Stanford's resistive pressure sensor consists of a flexible array of receptors that can register a wide range of contact pressures, from a barely noticeable brush to a heavy push. It has a flat carbon-nanotube-based electrode on one side of an elastomer film, and a gold electrode on the other side; the density of the deposited gold particles defines the artificial skin's touch resolution, says Kim.

Different touch instances dynamically change the electrical resistance between the carbon and gold layers at different points, creating intermittent signals that are fed to the neuronal layer in the rubbery artificial nerve. The neuron circuits are designed to fire once they have collected enough information about the current touch episode to make a decision about, say, the texture, direction of motion, slip, or the softness of the surface that is touching the sensor.

Next, that electrical signal has to be relayed by a synapse-mimicking transistor, which sends it in the same format as human nerves do, either to a robot's feedback system, allowing it to react with a reflex reaction to what it has touched, or into a residual nerve of, say, a prosthesis wearer.
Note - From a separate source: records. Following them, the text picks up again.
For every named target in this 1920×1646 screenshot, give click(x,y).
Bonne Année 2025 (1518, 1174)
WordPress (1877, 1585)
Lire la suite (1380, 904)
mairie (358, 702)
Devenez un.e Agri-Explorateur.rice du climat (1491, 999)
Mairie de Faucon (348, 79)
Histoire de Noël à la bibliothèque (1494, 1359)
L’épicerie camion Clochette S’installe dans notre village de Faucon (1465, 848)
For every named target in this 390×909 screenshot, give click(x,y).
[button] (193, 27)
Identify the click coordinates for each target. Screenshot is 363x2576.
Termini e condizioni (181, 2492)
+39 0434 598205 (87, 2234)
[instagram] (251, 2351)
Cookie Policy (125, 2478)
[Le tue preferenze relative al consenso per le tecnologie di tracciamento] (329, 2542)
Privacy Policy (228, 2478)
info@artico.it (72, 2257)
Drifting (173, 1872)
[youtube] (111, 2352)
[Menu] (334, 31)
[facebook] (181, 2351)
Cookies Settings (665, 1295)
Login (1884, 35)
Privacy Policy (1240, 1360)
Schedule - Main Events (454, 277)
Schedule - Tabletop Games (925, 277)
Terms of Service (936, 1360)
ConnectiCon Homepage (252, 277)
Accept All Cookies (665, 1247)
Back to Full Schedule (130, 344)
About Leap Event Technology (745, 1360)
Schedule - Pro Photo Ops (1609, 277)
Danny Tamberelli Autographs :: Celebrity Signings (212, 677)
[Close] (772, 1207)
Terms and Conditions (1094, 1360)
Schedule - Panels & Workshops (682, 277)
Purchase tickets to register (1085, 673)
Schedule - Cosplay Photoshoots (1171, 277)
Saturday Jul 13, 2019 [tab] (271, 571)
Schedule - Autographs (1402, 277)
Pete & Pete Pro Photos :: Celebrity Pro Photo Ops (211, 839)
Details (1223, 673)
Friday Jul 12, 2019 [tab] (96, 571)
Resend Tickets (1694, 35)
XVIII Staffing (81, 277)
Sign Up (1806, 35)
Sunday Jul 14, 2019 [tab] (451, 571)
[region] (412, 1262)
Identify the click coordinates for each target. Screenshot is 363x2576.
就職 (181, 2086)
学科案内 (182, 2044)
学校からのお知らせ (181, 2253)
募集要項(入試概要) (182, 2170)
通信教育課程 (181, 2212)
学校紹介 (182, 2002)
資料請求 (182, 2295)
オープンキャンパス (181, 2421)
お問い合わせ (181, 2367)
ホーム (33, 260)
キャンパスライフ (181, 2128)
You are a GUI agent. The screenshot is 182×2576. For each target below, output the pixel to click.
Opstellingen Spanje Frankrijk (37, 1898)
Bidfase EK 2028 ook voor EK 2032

To show this signal injection into nerves works, the researchers demonstrated it on a cockroach. "Stimulating motor neurons and muscles has been done for centuries, but that involved only voltage generation," Kim says of experiments like Galvani's. "We wanted to show that our artificial sensory nerves are biocompatible and can replace part of a biological nervous system."

In another key lab test, the artificial nerve has been used successfully to read the tiny bumps of Braille, the tactile writing system for the visually impaired. Bao sees this as a key achievement that proves the technology's worth: "We take our skin for granted, but it's a complex sensing, signaling and decision-making system. The artificial sensory nerve is a step toward making skin-like sensory neural networks for all sorts of applications," she says.

Because their artificial nerve processes touch sensing in a biomimetic way, the researchers  hope roboticists use it to "generate reflexes that help a robot move more like an animal or a human," says Kim.

Observers are impressed by the early-stage technology's prospects.

In a commentary on the Stanford paper, Chiara Bartolozzi, a humanoid robotics specialist at the Italian Institute of Technology in Genoa, Italy, said Stanford's artificial nerve should ultimately be easy to manufacture and deploy. "The proposed system exploits organic electronics that allows for 3D (three-dimensional) printing of flexible structures that conform to large curved surfaces, as would be required for placing sensors on robots and prostheses," she says.

That means roboticists could 3D-print intricately shaped sensing skins to secure on top of a robot's arm or hand, and print the neural and synaptic circuitry of the correct shape to install inside the nooks and crannies within the limbs. In this way, the biomimetic simplicity of the approach gains physical, as well as computational, advantages.

In terms of improvement in the types of human-robot interaction sought by Dautenhahn, printable nerve technology might indeed "mean easier deployment of tactile capabilities in robots," says human-robot interaction (HRI) researcher Thomas Arnold at Tufts University in Medford, Massachusetts. At the annual ACM Human Robot Interaction conference (HRI 2018)  in Chicago, in March, Arnold and colleague Matthias Scheutz unveiled research that said that, in general, robots that touch people in the course of working with them make the machines seem more engaging, more attentive, and more of a teamworker.

However, that does not give carte blanche for new breeds of tactile robots to get touchy-feely, Arnold warns, since just as with human-human interaction, there are norm for what is appropriate, vs. inappropriate, touching of others. 

"Designing robots for touch will entail more than the technical challenges of subtle, sensitive physical contact," Arnold says. "Tactile robots will be judged in light of moral and social norms as well."

Paul Marks is a technology journalist, writer, and editor based in London, U.K.